Anegawa NJ, Guttmann RP, Grant ER, Anand R, Lindstrom J, Lynch DR.. N-Methyl-D-aspartate receptor mediated toxicity in nonneuronal cell lines: characterization using fluorescent measures of cell viability and reactive oxygen species production. Brain Res Mol Brain Res 77: 163-175

ArticleinMolecular Brain Research 77(2):163-75 · June 2000with4 Reads
Impact Factor: 2.00 · DOI: 10.1016/S0169-328X(00)00050-4 · Source: PubMed

    Abstract

    Cells transfected with specific N-methyl-D-aspartate (NMDA) receptor subtypes undergo cell death that mimics glutamate-induced excitotoxicity pharmacologically. We have further characterized the mechanisms of cell death resulting from NMDA receptor activation in such cells through development of cell counting methods based on co-transfection with green fluorescent protein. When co-transfected with NMDA receptors, GFP expression was limited to live cells as indicated by the observation that GFP was only detected in cells which were positive for markers of live cells, and was found in no cells which were trypan blue or propidium iodide positive. Using co-transfection with green fluorescent protein and cell counting of viable cells with a fluorescence activated cells sorter, we confirmed the subunit-specific profile of NMDA receptor-mediated cell death in cells transfected with NMDA receptors. Toxicity was greatest in the NR1A/2A receptor, less in the NR1A/2B receptor, and least in NR1A/2C receptors. Cell death also differed pharmacologically between subunit combinations.
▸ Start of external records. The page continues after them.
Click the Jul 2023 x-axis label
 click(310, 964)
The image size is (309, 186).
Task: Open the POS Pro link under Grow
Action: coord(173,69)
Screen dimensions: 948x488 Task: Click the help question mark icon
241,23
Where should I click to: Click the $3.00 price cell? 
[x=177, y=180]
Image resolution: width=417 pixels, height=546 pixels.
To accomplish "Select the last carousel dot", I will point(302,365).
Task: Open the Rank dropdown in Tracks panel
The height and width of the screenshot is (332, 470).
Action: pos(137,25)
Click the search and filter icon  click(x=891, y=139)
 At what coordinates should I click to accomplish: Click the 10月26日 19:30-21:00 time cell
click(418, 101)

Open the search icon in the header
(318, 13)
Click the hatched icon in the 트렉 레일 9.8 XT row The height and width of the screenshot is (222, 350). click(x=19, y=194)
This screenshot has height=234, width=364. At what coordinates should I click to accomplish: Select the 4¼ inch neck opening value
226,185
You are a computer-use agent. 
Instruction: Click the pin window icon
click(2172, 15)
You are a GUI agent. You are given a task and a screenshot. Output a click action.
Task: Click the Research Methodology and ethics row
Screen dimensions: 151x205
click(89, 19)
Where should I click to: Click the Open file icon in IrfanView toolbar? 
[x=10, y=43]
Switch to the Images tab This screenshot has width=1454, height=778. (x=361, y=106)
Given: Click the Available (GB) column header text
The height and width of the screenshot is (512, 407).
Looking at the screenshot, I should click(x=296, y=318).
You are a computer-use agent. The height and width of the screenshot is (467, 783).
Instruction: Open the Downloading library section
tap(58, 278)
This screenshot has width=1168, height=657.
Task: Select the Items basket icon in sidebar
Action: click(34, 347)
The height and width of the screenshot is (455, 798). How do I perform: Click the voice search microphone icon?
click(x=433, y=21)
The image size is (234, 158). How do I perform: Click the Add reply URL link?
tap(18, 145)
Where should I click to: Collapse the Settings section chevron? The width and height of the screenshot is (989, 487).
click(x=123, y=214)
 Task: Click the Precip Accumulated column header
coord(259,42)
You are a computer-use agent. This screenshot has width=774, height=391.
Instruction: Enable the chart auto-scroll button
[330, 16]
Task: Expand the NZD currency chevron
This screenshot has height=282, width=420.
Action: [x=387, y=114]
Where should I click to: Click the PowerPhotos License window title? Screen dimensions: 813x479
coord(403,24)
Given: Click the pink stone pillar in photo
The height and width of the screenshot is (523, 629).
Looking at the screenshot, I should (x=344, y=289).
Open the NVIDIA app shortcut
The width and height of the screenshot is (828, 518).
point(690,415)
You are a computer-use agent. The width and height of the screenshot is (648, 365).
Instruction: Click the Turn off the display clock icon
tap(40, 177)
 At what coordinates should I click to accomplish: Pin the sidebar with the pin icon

Cell death in cells transfected with NR 1A/2A was blocked by amino-phosphonovaleric acid at lower concentrations than in cells transfected with NR 1A/2B. In cells transfected with the NR1A/2A or NR1A/2B combinations but not NR1A/2C, cell death was also associated with production of reactive oxygen species. In addition, removal of the final 400 amino acids of the C-terminal region of NR2A decreased cell death. The use of GFP based cell counting provides a sensitive mechanism for assessing the mechanism of excitotoxicity in transfected cell models.